You'll get a choice of two sides with your entree, and my advice would be the beans and either a terrific baked yam or the house buffalo chips, which are hefty homemade potato chips.

There is also a creamy cole slaw, not much to brag or complain about there, and an uninspiring corn cobbette, which tasted as if it had had a turn in the freezer at some point.

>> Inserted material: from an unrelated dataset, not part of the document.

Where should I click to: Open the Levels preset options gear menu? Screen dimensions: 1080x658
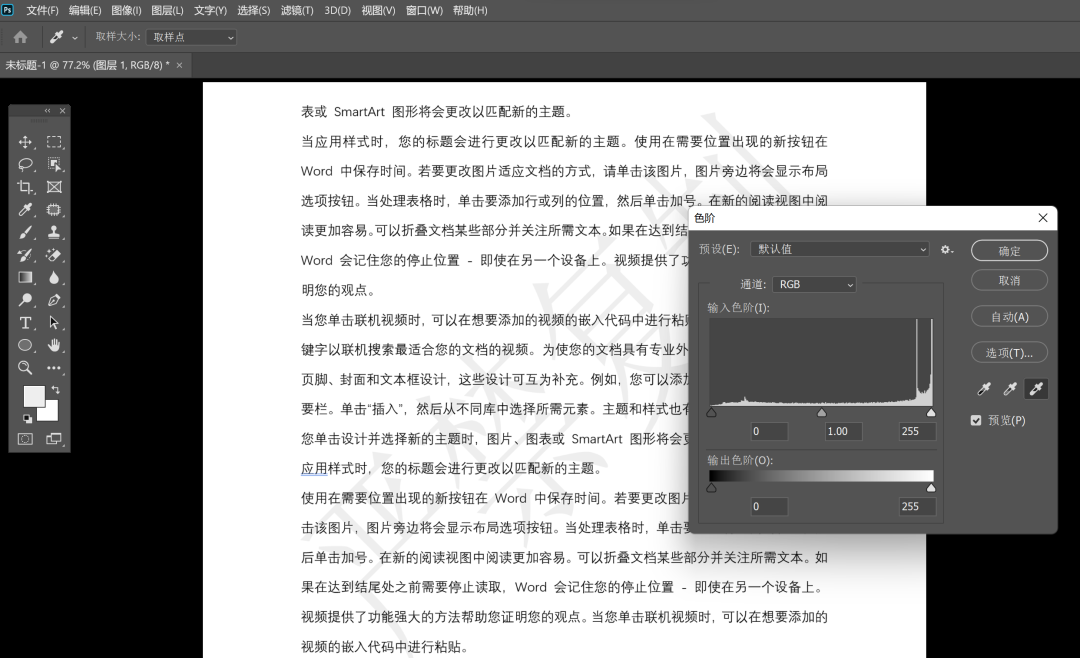[x=946, y=249]
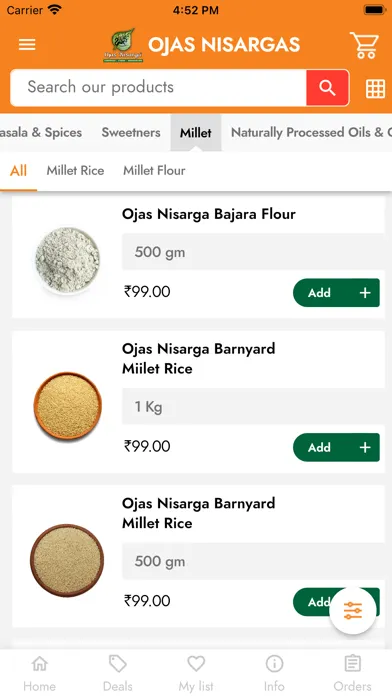Switch to grid view layout
392x696 pixels.
(x=375, y=88)
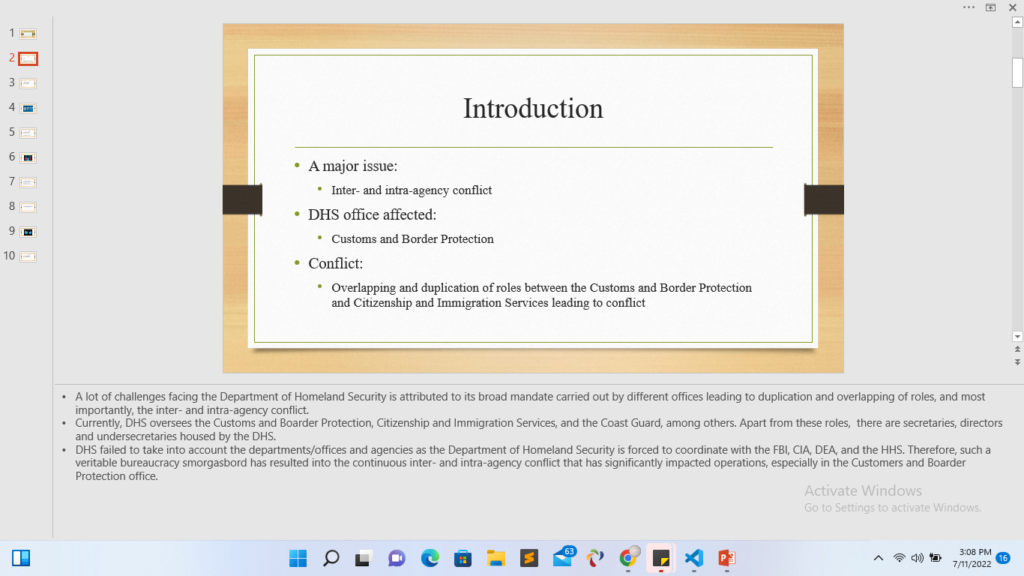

The only desserts are commercial cheesecakes, but the restaurant does serve fresh-ground Kona coffee, one of the best cups of java on the boulevard. This is coffee with wonderful aroma. Drinking it in a hickory pit gives it added funk.

DETAILS

* WHAT: County Line.

* WHERE: 18588 Ventura Blvd., Tarzana.

* WHEN: Open 11 a.m.-11 p.m. daily.

* HOW MUCH: Dinner for two, $22-$43. Suggested dishes: Buffalo wings, $4.95; critter crab cakes, $7.95; baby back ribs, half rack, $11.50, full rack, $14.95; T-bone, $16.95.

* CALL: (818) 342-5171.

* FYI: No alcohol (but liquor license pending, so call.) Parking in rear. All major cards.